WHAT IS ASKED:
Please pick out every line of the entries below that contains the word "Open" and copy each one.

Entries from a dataset
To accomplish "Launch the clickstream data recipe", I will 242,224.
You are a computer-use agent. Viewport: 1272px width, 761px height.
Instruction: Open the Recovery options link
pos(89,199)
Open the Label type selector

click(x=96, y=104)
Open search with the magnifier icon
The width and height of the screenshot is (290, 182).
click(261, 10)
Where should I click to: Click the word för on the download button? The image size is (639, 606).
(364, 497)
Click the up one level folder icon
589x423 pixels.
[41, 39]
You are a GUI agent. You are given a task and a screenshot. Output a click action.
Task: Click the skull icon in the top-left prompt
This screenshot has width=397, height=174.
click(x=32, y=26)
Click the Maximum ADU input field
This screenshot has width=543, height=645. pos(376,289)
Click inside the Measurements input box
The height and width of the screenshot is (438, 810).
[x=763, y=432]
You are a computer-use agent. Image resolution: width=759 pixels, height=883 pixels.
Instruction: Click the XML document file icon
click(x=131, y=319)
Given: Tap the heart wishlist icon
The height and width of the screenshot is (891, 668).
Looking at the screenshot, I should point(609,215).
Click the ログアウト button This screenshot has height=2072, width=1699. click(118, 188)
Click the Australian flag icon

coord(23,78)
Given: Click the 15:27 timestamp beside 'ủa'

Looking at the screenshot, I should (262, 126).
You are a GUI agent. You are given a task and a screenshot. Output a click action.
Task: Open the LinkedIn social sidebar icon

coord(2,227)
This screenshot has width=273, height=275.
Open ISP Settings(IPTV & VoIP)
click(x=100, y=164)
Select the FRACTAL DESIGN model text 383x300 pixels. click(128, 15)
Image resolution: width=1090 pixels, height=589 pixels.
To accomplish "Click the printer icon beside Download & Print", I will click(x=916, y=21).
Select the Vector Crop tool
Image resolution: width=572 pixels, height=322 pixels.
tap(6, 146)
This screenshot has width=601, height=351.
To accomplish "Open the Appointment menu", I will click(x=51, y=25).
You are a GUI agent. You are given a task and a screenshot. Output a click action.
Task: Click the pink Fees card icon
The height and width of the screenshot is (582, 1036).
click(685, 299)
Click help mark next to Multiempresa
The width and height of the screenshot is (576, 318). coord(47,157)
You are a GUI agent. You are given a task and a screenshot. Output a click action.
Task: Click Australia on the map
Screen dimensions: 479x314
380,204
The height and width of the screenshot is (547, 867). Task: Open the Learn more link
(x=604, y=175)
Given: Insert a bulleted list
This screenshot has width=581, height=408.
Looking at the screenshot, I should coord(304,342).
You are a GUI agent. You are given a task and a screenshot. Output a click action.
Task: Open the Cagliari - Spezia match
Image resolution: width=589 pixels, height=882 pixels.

THE OUTPUT:
Instruction: Open the Recovery options link
Open the Label type selector
Open search with the magnifier icon
Task: Open the LinkedIn social sidebar icon
Open ISP Settings(IPTV & VoIP)
To accomplish "Open the Appointment menu", I will click(x=51, y=25).
The height and width of the screenshot is (547, 867). Task: Open the Learn more link
Task: Open the Cagliari - Spezia match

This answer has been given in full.